Unsupervised Separation of Native and Loanwords for Malayalam and Telugu
This addresses the challenge of distinguishing native and loanwords for computational linguistics in Indian languages, but it is incremental as it builds on existing observations for specific languages.
The paper tackled the problem of automatically identifying loanwords from English in agglutinative Dravidian languages like Malayalam and Telugu using an unsupervised method based on stem versatility, and demonstrated its effectiveness through empirical analysis on real-world datasets.
Quite often, words from one language are adopted within a different language without translation; these words appear in transliterated form in text written in the latter language. This phenomenon is particularly widespread within Indian languages where many words are loaned from English. In this paper, we address the task of identifying loanwords automatically and in an unsupervised manner, from large datasets of words from agglutinative Dravidian languages.
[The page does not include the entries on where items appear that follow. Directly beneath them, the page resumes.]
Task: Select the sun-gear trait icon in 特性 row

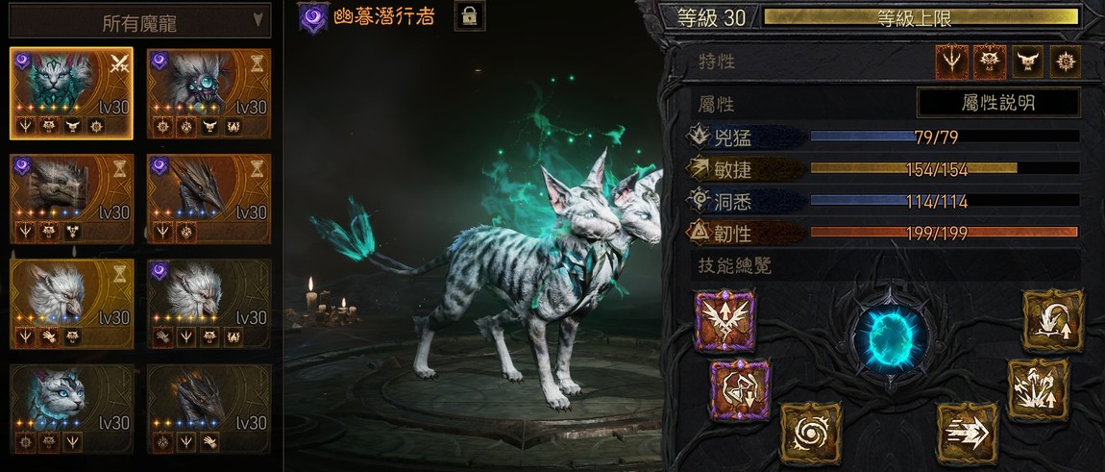Action: 1065,62
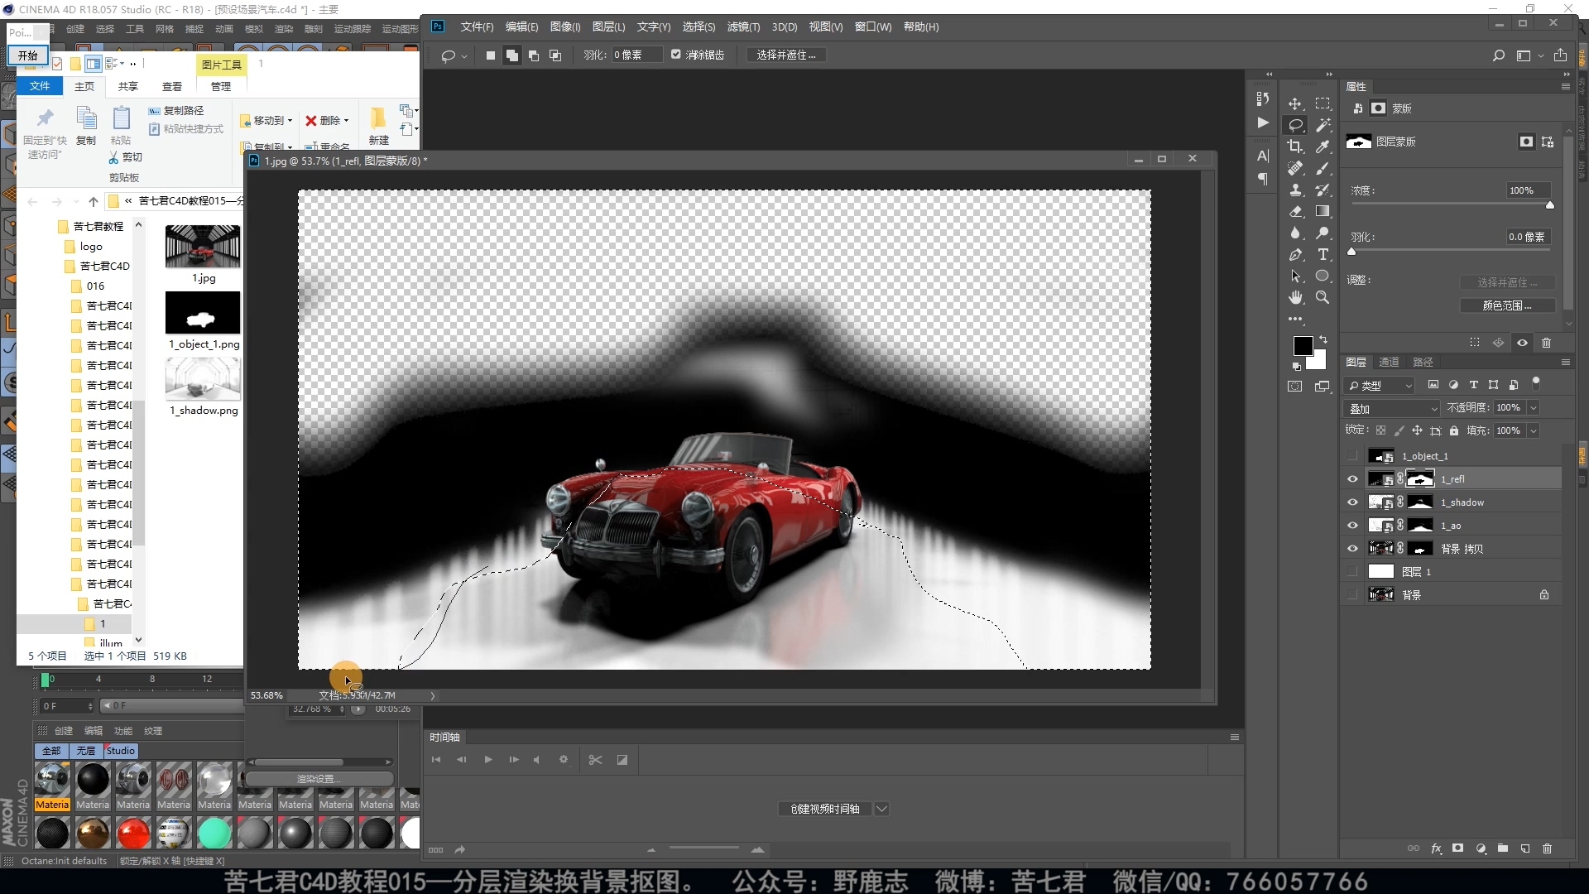Open the layer filter 类型 dropdown
Viewport: 1589px width, 894px height.
coord(1380,386)
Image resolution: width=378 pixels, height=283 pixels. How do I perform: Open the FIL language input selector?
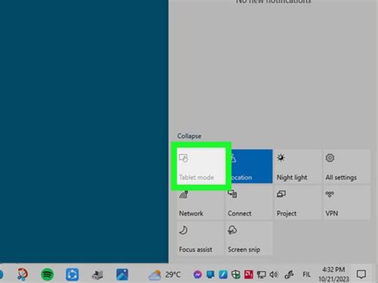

We target two specific languages from the Dravidian family, viz., Malayalam and Telugu. Based on familiarity with the languages, we outline an observation that native words in both these languages tend to be characterized by a much more versatile stem - stem being a shorthand to denote the subword sequence formed by the first few characters of the word - than words that are loaned from other languages. We harness this observation to build an objective function and an iterative optimization formulation to optimize for it, yielding a scoring of each word's nativeness in the process. Through an extensive empirical analysis over real-world datasets from both Malayalam and Telugu, we illustrate the effectiveness of our method in quantifying nativeness effectively over available baselines for the task.